WHAT YOU HAVE TO DO -
Exactly as written, reproduce all of the entries.

==== DATA SHOWN ====

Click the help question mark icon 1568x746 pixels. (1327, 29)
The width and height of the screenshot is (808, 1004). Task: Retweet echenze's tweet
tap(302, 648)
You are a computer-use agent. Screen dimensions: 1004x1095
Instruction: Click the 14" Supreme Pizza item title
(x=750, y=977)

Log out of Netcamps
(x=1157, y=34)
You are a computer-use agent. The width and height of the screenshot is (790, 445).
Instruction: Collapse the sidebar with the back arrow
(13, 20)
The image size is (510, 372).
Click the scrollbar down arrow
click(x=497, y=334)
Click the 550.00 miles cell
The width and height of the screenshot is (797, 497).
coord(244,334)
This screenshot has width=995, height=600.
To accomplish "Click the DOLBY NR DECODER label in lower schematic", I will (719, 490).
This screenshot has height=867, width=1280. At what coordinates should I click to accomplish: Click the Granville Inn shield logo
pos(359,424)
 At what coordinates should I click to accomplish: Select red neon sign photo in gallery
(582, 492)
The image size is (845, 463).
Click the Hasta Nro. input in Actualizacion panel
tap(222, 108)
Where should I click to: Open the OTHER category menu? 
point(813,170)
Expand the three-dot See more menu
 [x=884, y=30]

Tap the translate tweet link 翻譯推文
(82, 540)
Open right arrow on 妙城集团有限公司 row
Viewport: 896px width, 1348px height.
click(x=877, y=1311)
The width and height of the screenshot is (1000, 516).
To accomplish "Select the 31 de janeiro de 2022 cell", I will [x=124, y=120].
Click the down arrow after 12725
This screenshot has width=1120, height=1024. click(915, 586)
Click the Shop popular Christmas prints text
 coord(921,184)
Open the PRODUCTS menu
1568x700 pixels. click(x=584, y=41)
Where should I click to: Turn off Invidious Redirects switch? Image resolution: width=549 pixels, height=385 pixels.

====

EXPECTED ANSWER -
Click the help question mark icon 1568x746 pixels. (1327, 29)
The width and height of the screenshot is (808, 1004). Task: Retweet echenze's tweet
tap(302, 648)
You are a computer-use agent. Screen dimensions: 1004x1095
Instruction: Click the 14" Supreme Pizza item title
(x=750, y=977)

Log out of Netcamps
(x=1157, y=34)
You are a computer-use agent. The width and height of the screenshot is (790, 445).
Instruction: Collapse the sidebar with the back arrow
(13, 20)
The image size is (510, 372).
Click the scrollbar down arrow
click(x=497, y=334)
Click the 550.00 miles cell
The width and height of the screenshot is (797, 497).
coord(244,334)
This screenshot has width=995, height=600.
To accomplish "Click the DOLBY NR DECODER label in lower schematic", I will (719, 490).
This screenshot has height=867, width=1280. At what coordinates should I click to accomplish: Click the Granville Inn shield logo
pos(359,424)
 At what coordinates should I click to accomplish: Select red neon sign photo in gallery
(582, 492)
The image size is (845, 463).
Click the Hasta Nro. input in Actualizacion panel
tap(222, 108)
Where should I click to: Open the OTHER category menu? 
point(813,170)
Expand the three-dot See more menu
 [x=884, y=30]

Tap the translate tweet link 翻譯推文
(82, 540)
Open right arrow on 妙城集团有限公司 row
Viewport: 896px width, 1348px height.
click(x=877, y=1311)
The width and height of the screenshot is (1000, 516).
To accomplish "Select the 31 de janeiro de 2022 cell", I will [x=124, y=120].
Click the down arrow after 12725
This screenshot has width=1120, height=1024. click(915, 586)
Click the Shop popular Christmas prints text
 coord(921,184)
Open the PRODUCTS menu
1568x700 pixels. click(x=584, y=41)
Where should I click to: Turn off Invidious Redirects switch? Image resolution: width=549 pixels, height=385 pixels.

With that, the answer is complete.